Yang tidak kalah penting, pendidikan pemilih—baik di ruang luring maupun digital—harus dipahami sebagai proses jangka panjang. Pendidikan pemilih tidak berhenti pada masa tahapan pemilu, melainkan menjadi bagian dari siklus demokrasi. Masa di antara pemilu dapat dimanfaatkan untuk refleksi, evaluasi, dan diskusi publik mengenai proses pemilu serta kinerja para pejabat terpilih. Dengan demikian, pemilih datang ke pemilu berikutnya dengan pengetahuan, ingatan, dan pertimbangan yang lebih matang.

Sebagai penyelenggara pemilu, kami meyakini bahwa keberhasilan pendidikan pemilih tidak hanya diukur dari tingkat partisipasi. Ukuran yang lebih substansial adalah kualitas partisipasi: pemilih yang sadar, rasional, dan memiliki daya tahan terhadap praktik-praktik yang mencederai integritas pemilu. Ikhtiar pendidikan pemilih berkelanjutan menjadi fondasi penting bagi terwujudnya demokrasi yang sehat dan bertanggung jawab.

Pada akhirnya, pemisahan pemilu nasional dan lokal harus dibaca lebih dari sekadar penataan teknis elektoral. Ia adalah pengingat bahwa demokrasi tidak hanya ditentukan oleh seberapa sering rakyat dipanggil ke bilik suara, tetapi seberapa jauh mereka memahami makna kehadirannya di sana.

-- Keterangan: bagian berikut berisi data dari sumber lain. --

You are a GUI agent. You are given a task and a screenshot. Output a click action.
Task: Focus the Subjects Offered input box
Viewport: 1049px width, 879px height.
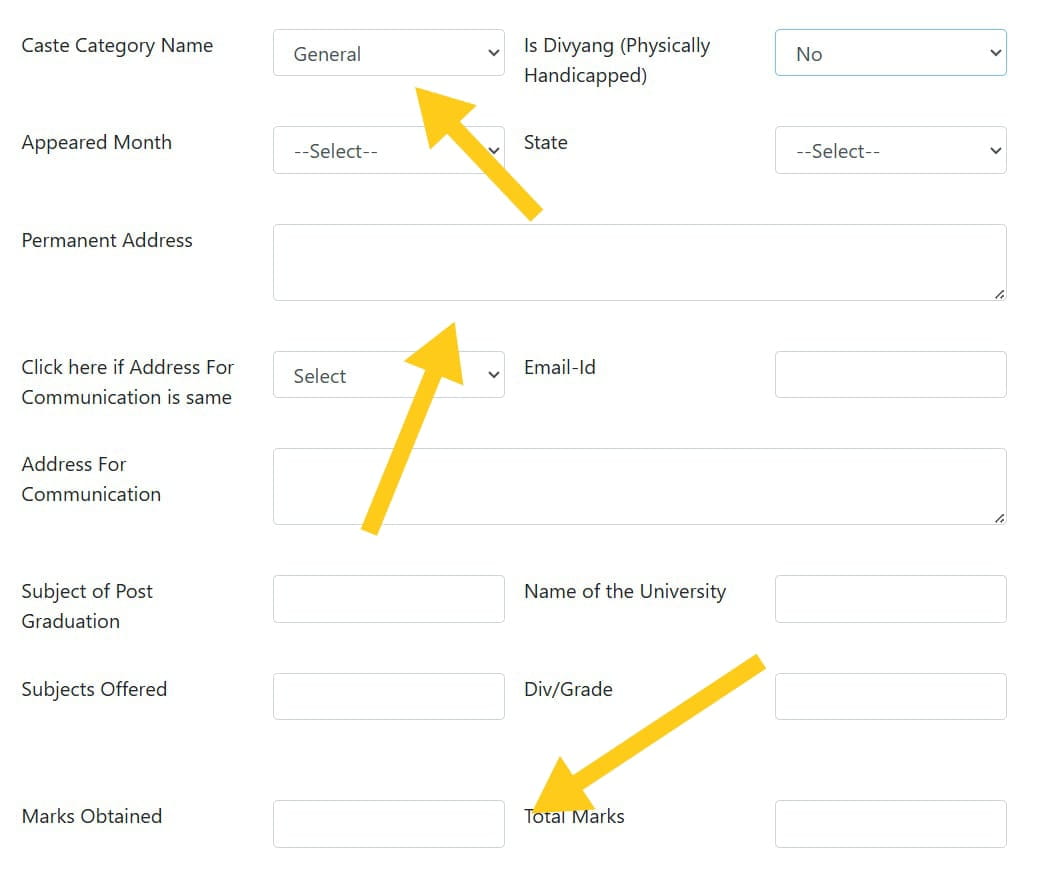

Ikhtiar pendidikan pemilih berkelanjutan menjadi jembatan antara prosedur pemilu dan kedaulatan rakyat. Jika kesempatan ini dimanfaatkan dengan kesungguhan, maka pemilu tidak lagi sekadar peristiwa lima tahunan, melainkan proses pembelajaran kolektif—di ruang fisik maupun digital—yang terus menumbuhkan warga negara yang sadar, kritis, dan bertanggung jawab atas pilihan politiknya. Di situlah demokrasi menemukan substansinya, dan pemilu menjalankan fungsinya yang paling hakiki.